昔話で邪竜を封印したのも青い月の夜。妙に符号が一致していることが不気味だ。
そこまで考えた時、喉がヒュッと音を立てて空気を吸い込んだ。
……そうだよ。
青い月の満月の夜――は、今日、だ……。
「嘘でしょ……?」
私はカーテンが開けられたままの小窓から空を見上げた。青い空には丸い銀青の月が輝き、月の周りに棚引く雲が、月の暈の青い光を受けて夜空全体を青く染めていた。
まるで世界が青い宝石の中に閉じ込められたかのような、美しい夜。
こんなにも美しい夜にひとつの国が終わりを迎えようとしているなんて、とても信じられない。
――いや、信じたくない。
ほんの一瞬だけ、茫然と月を見つめていた私は次の瞬間ベッドから起き出し靴を履き、ランプと小袋を手に急いで部屋を飛び出した。

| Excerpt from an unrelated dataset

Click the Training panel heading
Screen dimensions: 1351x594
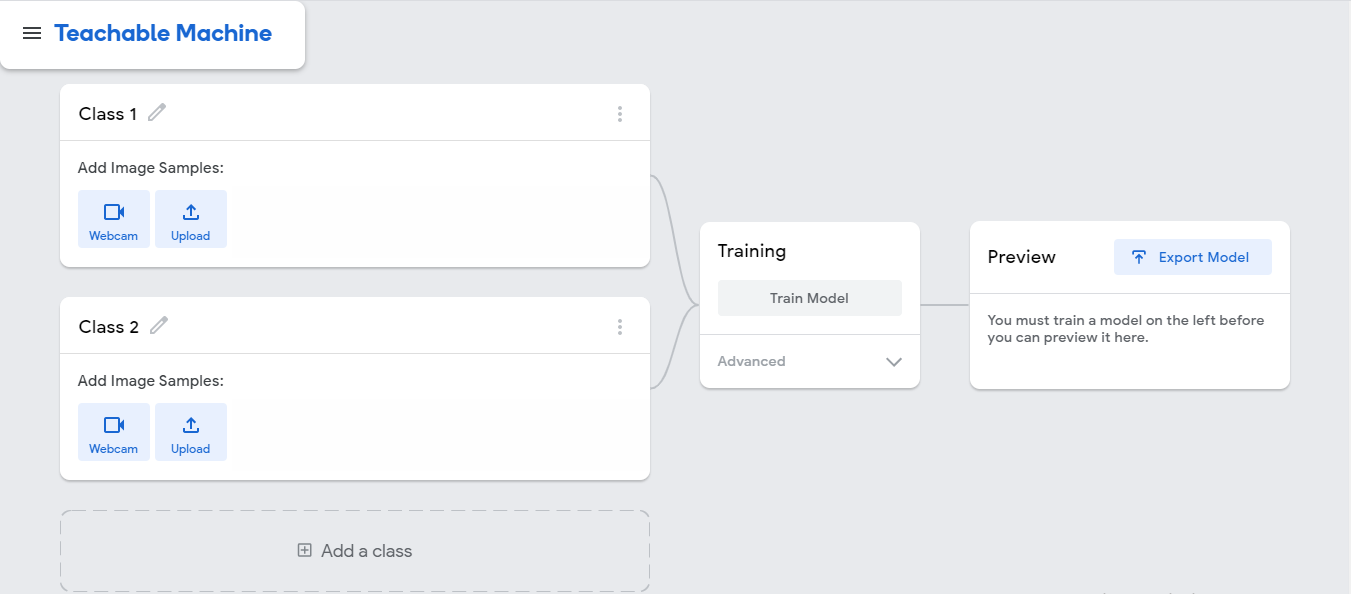click(x=751, y=251)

やっぱり私の勘違いかも知れない。でもだったらそれで良い。確認して間違っていたら、自分の馬鹿さ加減を笑えばいい。それで終わりだ。
一旦封印が解かれてしまえば、もう後はない。《古の災厄》である邪竜を倒せる人間なんて今この時代には……。
「あっ」
私はピタリと急ブレーキで動かしていた足を止めた。あまりにも急激に立ちどまり過ぎて前につんのめりそうになったけれど、なんとか堪えることができた。それよりも――。
……いたよ。いたいた。邪竜を倒せそうな人間。
なんかベルタとあいつのことを思い出したのを切欠に、どんどんと小説の内容を思い出してきたみたい。いいぞ。この調子で頑張れ私!

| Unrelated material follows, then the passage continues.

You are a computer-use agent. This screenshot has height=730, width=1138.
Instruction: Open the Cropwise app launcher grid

ここが本当にあの小説の世界だというのなら、今は小説の舞台となった時の十年前。復活した邪竜が倒されるのは今から十年後。
でも、生きているはずだ。今この時に。
小説の中に出てきた邪竜を倒す旅に同行した騎士。主人公の一人。邪竜によって滅ぼされた国の生き残り。
後の竜殺しの英雄、マティアス・レドフォード。
彼は今この国の騎士団にいるはずだ。
レドフォードは正確にはレッドフォードなのでしょうが、リズムが良いのでレドフォードにしました。